→ **EXERCISE MATERIALS**
--- Begin ---

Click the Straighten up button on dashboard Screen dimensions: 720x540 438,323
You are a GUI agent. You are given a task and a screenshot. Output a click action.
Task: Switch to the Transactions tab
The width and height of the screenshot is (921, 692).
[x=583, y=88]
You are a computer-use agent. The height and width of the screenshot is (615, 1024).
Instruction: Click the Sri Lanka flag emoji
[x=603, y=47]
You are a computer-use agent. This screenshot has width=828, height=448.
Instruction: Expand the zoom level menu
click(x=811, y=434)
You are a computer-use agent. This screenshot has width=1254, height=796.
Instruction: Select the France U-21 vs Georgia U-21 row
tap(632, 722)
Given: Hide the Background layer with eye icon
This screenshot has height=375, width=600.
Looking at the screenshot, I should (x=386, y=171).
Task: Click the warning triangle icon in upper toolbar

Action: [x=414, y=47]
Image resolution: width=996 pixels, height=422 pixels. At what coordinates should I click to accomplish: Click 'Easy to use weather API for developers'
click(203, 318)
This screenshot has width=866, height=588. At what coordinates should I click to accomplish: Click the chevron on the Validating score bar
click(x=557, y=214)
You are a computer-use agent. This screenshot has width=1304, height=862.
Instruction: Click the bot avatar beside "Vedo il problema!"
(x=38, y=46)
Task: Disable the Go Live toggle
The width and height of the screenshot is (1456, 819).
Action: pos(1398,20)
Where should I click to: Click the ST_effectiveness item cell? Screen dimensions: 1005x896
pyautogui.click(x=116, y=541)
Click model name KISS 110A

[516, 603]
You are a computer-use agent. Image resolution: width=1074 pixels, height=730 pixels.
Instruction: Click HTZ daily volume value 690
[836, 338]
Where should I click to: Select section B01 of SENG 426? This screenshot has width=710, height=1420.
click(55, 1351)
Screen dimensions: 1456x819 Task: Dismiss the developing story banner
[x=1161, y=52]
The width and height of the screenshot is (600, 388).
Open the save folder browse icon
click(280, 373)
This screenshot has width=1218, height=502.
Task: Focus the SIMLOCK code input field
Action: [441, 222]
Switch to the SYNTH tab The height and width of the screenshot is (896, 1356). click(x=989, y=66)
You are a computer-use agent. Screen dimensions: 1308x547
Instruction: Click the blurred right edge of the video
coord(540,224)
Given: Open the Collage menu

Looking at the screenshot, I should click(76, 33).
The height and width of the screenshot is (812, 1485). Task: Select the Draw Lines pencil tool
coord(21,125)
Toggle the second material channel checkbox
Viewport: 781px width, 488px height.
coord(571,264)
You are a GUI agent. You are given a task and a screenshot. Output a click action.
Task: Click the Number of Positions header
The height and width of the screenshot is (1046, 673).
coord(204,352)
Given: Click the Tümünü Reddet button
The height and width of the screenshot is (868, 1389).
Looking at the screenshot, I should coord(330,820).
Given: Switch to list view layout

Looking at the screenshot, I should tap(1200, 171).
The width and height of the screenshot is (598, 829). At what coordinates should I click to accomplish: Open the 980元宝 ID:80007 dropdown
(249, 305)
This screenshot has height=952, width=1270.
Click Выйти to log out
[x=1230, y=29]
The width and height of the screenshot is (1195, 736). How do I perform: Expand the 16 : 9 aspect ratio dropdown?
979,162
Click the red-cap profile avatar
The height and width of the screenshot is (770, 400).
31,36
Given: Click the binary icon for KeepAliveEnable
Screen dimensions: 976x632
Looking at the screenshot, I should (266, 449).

--- End ---

→ **GIVEN TASK**
Could you lay out the part of the records that opens with the line containing "has width=1304, height=862." and closes with the line containing "Action: pos(1398,20)", both included, as a JSON list of strings? Use one string per line and leave out any blank lines.

→ **CORRECT RESPONSE**
[
  "You are a computer-use agent. This screenshot has width=1304, height=862.",
  "Instruction: Click the bot avatar beside \"Vedo il problema!\"",
  "(x=38, y=46)",
  "Task: Disable the Go Live toggle",
  "The width and height of the screenshot is (1456, 819).",
  "Action: pos(1398,20)"
]